*** Begin section ***
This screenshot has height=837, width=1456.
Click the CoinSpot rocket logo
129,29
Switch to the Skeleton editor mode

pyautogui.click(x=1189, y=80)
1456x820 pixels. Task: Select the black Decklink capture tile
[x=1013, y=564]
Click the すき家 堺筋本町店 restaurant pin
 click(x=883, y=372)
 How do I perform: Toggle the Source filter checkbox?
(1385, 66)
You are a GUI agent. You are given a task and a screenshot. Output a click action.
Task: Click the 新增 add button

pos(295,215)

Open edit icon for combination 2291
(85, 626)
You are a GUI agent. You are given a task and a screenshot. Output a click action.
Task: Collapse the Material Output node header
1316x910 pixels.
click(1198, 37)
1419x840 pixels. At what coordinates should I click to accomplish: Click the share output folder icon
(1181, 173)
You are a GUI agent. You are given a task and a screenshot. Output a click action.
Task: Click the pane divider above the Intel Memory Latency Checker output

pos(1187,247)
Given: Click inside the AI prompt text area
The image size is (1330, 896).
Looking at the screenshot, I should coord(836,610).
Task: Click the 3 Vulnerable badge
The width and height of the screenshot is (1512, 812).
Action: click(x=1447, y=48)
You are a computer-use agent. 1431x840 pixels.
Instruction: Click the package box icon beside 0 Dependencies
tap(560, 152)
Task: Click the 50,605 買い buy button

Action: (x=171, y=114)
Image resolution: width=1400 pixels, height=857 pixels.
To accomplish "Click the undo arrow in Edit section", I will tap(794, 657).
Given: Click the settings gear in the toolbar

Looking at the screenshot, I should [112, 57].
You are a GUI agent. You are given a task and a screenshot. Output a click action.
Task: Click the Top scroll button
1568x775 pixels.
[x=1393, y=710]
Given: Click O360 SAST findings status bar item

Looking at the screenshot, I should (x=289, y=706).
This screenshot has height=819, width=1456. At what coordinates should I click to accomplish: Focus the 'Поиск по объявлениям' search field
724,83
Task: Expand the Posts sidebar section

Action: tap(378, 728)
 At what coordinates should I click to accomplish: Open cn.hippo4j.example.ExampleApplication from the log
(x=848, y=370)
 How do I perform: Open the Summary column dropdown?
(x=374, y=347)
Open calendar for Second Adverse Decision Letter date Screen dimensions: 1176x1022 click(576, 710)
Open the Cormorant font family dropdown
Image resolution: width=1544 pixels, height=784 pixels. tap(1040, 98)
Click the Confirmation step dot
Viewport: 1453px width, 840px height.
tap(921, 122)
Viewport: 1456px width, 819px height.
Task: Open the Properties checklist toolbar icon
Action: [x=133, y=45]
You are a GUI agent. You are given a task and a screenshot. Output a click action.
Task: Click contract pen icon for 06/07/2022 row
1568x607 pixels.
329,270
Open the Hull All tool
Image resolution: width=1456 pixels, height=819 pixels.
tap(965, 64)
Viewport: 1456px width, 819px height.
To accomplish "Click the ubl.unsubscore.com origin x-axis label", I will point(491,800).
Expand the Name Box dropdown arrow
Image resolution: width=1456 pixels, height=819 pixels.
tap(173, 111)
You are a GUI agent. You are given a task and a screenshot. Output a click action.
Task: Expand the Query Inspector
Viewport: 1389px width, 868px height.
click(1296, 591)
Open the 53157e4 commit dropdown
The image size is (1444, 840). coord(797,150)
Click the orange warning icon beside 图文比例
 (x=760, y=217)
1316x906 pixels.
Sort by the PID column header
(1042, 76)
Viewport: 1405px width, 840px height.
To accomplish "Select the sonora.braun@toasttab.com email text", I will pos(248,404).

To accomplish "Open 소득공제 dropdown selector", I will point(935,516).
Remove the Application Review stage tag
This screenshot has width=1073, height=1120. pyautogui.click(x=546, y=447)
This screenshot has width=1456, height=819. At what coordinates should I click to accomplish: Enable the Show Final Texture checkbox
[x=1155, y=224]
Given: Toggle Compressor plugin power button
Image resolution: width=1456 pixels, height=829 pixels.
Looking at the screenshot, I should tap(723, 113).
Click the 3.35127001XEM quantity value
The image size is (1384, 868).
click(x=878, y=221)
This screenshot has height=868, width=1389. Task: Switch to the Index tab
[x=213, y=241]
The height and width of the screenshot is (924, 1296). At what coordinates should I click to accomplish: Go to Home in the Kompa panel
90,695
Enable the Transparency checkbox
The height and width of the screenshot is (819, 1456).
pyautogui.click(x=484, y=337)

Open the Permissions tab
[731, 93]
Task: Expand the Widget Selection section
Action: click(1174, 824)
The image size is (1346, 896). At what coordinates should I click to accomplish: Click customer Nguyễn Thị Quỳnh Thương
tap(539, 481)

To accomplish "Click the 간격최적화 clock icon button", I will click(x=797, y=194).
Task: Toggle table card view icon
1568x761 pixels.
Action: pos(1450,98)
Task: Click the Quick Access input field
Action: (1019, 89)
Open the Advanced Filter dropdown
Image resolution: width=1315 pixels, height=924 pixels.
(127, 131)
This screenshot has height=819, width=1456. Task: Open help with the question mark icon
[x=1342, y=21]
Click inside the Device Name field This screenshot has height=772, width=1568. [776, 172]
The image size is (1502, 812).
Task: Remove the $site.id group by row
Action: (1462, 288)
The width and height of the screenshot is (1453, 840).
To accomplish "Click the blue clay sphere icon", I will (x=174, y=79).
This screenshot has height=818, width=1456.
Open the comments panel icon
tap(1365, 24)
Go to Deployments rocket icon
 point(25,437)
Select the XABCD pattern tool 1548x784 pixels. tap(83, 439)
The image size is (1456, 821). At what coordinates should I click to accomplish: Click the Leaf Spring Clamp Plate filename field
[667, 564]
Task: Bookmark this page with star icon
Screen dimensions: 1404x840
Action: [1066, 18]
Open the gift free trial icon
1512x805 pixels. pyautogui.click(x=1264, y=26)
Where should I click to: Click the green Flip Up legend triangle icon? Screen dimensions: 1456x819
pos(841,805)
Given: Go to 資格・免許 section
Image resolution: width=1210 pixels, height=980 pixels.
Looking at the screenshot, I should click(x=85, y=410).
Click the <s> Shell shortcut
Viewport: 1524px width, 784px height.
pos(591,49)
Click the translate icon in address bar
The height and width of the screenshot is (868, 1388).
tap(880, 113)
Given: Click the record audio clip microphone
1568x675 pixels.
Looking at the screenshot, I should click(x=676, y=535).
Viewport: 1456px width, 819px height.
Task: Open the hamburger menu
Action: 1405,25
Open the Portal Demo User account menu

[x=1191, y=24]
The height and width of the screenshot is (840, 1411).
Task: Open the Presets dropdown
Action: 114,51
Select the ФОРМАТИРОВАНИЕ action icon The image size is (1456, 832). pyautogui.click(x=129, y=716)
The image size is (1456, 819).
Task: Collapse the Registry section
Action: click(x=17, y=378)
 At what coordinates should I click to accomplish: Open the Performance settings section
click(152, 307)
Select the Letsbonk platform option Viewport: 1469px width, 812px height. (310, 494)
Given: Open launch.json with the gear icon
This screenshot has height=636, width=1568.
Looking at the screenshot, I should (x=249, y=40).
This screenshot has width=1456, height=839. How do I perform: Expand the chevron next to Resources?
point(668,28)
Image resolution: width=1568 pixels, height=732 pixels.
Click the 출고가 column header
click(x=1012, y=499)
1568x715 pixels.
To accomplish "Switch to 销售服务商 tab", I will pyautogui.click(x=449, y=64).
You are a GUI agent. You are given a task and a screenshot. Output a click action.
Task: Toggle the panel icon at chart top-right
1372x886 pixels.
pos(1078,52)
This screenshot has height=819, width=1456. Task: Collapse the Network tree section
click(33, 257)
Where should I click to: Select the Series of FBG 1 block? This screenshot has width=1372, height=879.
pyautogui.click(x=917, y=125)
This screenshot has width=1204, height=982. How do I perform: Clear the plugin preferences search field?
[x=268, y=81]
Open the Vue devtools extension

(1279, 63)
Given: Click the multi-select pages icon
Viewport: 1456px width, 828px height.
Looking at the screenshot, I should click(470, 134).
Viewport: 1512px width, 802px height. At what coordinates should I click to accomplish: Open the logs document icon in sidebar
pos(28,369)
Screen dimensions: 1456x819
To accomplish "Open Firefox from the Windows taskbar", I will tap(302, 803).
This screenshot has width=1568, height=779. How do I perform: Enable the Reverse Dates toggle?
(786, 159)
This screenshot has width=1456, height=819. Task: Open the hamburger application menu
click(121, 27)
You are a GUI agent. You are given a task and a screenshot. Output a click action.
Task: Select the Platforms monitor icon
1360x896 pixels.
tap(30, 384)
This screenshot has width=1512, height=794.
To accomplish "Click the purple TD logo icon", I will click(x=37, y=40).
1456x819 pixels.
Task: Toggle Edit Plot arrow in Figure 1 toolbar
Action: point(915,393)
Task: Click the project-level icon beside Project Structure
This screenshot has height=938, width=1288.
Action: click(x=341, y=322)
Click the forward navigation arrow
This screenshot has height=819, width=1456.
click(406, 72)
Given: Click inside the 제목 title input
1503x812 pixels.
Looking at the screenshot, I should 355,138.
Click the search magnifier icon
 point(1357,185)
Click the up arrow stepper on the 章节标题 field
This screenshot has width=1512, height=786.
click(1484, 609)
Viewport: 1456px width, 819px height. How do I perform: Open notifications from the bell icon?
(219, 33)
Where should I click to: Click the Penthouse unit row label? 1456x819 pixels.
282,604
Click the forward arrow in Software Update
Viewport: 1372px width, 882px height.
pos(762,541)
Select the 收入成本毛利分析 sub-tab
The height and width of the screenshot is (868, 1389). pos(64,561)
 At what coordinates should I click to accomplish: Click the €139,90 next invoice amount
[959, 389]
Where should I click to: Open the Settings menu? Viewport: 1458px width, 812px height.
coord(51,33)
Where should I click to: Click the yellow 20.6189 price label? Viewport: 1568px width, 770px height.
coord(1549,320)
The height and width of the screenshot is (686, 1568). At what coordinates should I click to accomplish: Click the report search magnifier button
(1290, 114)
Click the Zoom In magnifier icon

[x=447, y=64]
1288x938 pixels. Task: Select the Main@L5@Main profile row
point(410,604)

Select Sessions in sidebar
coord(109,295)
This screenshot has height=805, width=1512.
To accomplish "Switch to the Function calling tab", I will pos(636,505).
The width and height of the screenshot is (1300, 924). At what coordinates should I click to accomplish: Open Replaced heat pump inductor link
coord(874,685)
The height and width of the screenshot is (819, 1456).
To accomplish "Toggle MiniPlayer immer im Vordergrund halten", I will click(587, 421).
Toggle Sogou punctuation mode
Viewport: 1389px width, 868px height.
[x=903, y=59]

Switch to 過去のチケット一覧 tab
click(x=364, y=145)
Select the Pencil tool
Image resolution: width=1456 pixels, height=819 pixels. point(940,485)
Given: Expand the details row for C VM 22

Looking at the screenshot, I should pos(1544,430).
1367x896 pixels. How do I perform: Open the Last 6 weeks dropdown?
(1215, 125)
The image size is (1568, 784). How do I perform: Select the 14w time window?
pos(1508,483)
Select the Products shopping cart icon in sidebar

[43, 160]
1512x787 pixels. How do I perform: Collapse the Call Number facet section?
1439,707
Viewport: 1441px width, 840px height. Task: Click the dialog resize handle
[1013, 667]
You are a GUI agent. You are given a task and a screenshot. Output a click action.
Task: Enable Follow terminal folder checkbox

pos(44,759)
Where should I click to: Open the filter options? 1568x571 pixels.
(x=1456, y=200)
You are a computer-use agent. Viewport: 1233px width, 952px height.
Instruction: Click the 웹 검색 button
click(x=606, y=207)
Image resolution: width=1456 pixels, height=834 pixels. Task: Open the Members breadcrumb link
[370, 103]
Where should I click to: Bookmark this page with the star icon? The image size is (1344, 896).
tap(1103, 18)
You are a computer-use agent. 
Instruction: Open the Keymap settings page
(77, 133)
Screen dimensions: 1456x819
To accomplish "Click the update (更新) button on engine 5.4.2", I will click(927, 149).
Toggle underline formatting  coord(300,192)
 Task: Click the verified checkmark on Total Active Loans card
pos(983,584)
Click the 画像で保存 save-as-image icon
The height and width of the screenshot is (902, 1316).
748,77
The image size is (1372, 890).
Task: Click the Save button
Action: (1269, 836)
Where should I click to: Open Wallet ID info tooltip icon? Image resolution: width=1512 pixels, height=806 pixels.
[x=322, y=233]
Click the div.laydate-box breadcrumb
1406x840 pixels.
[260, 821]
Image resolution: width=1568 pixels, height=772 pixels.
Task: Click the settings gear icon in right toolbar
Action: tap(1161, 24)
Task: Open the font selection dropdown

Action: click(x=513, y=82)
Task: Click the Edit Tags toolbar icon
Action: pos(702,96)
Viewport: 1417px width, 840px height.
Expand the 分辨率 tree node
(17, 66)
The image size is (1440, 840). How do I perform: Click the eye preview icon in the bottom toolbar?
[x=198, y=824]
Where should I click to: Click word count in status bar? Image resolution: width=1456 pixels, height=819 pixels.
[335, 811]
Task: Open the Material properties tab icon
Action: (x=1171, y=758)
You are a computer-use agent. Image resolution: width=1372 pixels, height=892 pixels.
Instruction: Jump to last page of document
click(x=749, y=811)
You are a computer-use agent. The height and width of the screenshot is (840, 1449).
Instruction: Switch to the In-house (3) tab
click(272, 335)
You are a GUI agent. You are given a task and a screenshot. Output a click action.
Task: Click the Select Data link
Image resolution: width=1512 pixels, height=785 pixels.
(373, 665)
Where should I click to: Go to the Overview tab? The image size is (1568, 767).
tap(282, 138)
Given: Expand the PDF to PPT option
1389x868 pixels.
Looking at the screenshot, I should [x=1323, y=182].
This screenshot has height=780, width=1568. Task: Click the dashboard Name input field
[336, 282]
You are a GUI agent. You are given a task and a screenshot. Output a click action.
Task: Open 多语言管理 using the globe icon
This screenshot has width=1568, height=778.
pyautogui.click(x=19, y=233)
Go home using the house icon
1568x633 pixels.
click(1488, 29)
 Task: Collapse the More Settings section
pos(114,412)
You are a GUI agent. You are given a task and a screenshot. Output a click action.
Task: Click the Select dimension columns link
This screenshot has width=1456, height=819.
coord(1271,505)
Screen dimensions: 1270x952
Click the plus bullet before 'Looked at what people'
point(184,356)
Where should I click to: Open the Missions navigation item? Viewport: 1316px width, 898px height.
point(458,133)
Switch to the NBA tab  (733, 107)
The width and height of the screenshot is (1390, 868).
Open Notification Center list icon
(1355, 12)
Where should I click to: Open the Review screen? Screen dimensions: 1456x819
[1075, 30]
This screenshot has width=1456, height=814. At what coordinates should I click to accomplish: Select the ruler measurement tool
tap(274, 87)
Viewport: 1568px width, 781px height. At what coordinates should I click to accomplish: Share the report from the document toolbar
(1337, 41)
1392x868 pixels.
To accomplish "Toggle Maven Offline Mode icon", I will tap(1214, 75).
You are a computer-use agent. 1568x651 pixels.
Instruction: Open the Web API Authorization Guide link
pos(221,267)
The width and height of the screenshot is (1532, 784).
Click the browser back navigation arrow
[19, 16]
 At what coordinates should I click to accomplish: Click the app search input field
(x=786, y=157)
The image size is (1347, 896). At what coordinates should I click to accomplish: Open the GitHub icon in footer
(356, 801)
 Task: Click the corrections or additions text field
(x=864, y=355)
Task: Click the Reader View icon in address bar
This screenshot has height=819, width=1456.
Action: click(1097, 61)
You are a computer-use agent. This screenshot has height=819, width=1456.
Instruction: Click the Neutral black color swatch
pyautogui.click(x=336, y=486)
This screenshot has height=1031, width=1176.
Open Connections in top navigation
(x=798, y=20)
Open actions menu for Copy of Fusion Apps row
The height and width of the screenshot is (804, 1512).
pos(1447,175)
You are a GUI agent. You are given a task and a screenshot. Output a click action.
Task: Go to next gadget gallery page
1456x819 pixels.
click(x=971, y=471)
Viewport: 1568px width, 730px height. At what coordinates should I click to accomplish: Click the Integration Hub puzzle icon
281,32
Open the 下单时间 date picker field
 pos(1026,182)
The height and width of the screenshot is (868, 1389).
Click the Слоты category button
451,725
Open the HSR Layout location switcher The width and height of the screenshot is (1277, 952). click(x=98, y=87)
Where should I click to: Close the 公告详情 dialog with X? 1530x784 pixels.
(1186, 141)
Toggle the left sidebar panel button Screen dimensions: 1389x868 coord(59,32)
*** End section ***
§ What to do
Tally the lines in this material that hold the word "computer", then reply with only the number.

§ Exercise solution
7